(Collected data)
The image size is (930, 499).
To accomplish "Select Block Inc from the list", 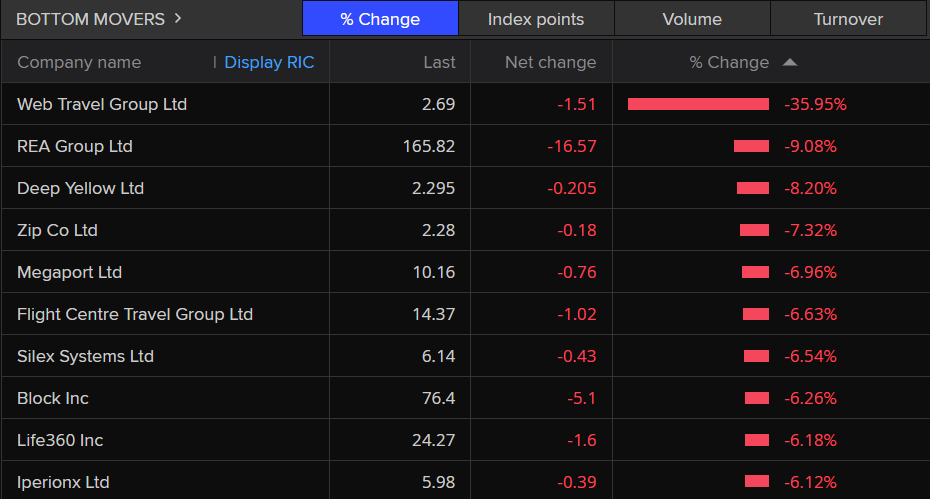I will 53,398.
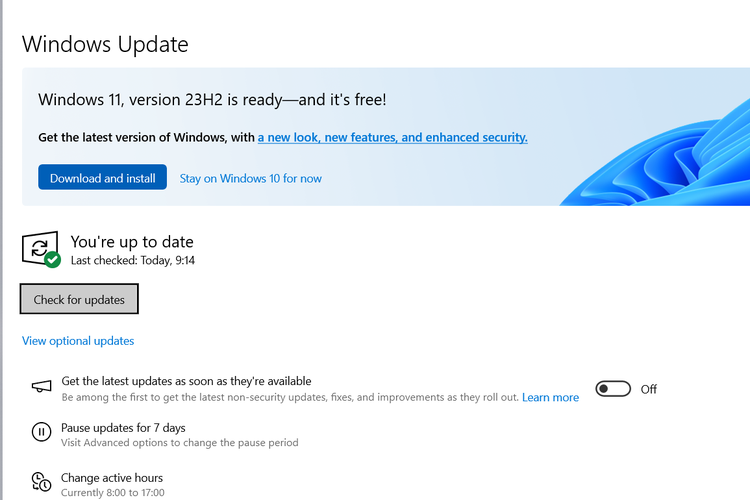Click the You're up to date status text
The height and width of the screenshot is (500, 750).
(x=132, y=242)
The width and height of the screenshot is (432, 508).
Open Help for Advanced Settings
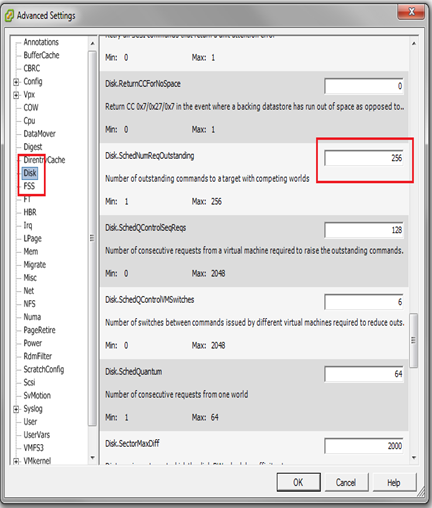coord(394,482)
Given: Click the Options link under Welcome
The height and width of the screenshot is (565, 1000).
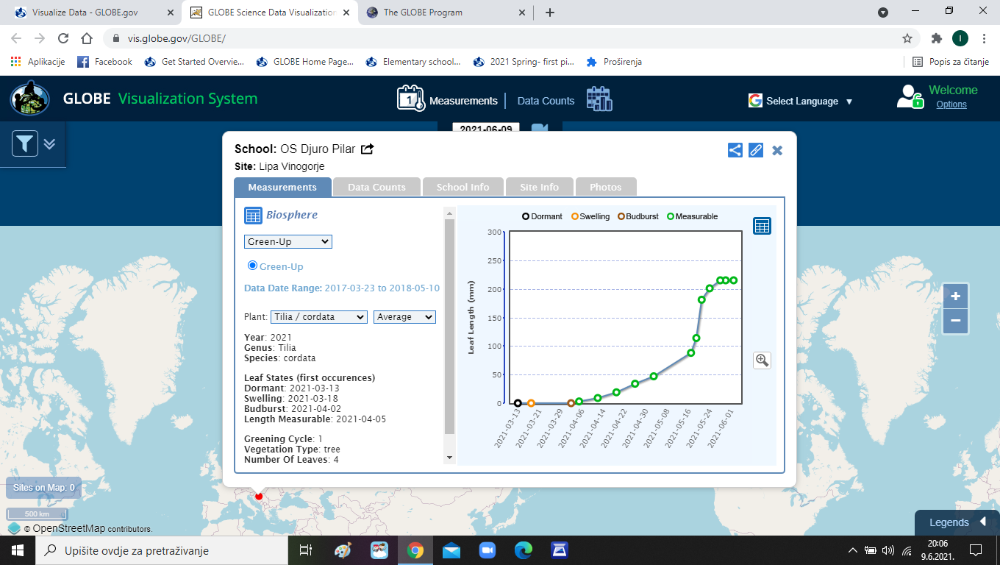Looking at the screenshot, I should tap(951, 105).
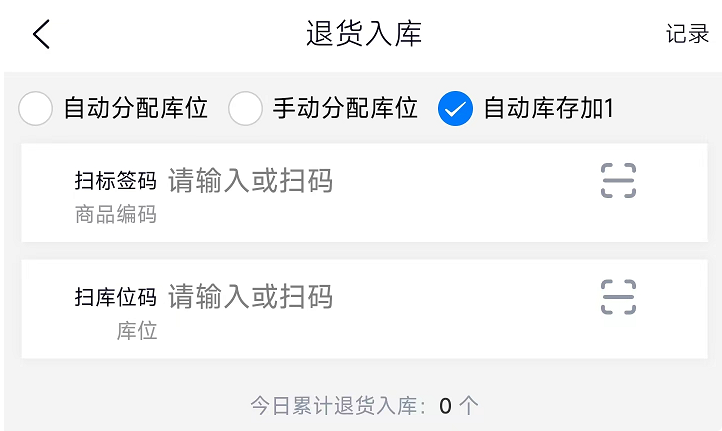Image resolution: width=722 pixels, height=431 pixels.
Task: Select the 自动分配库位 radio circle
Action: pos(36,108)
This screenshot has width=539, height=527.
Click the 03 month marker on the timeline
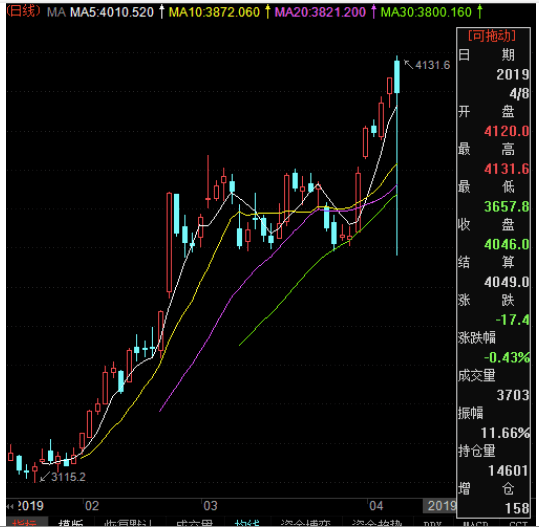point(210,506)
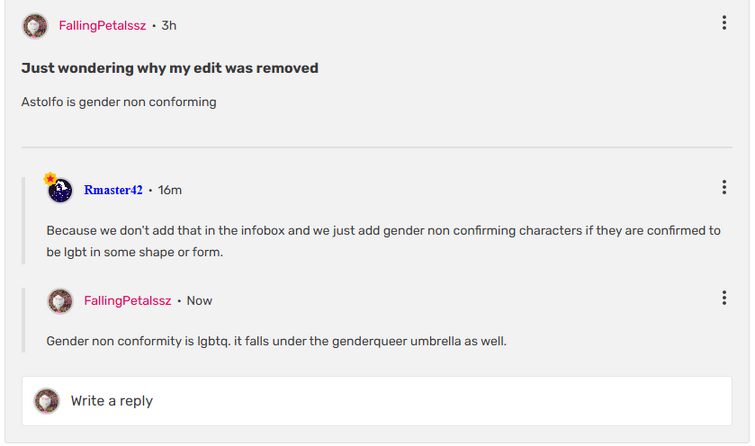Click your avatar beside Write a reply
The width and height of the screenshot is (755, 446).
click(x=47, y=401)
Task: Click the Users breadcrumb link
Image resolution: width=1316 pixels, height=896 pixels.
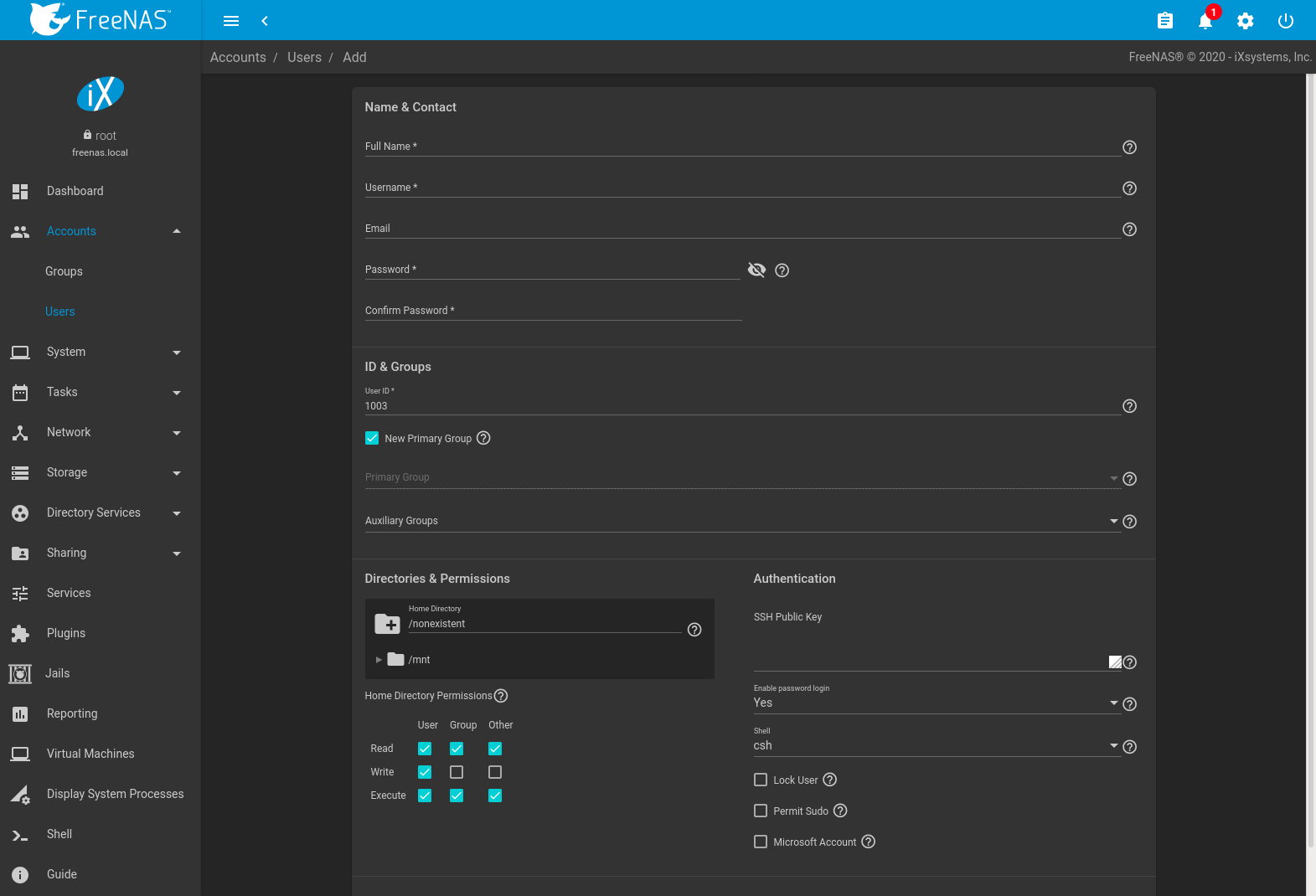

Task details:
Leave out the pictures and return, exactly as written, only the lines from the line with "Task: Click the Users breadcrumb link" through the end of the records above.

Reply to the exercise:
Task: Click the Users breadcrumb link
Image resolution: width=1316 pixels, height=896 pixels.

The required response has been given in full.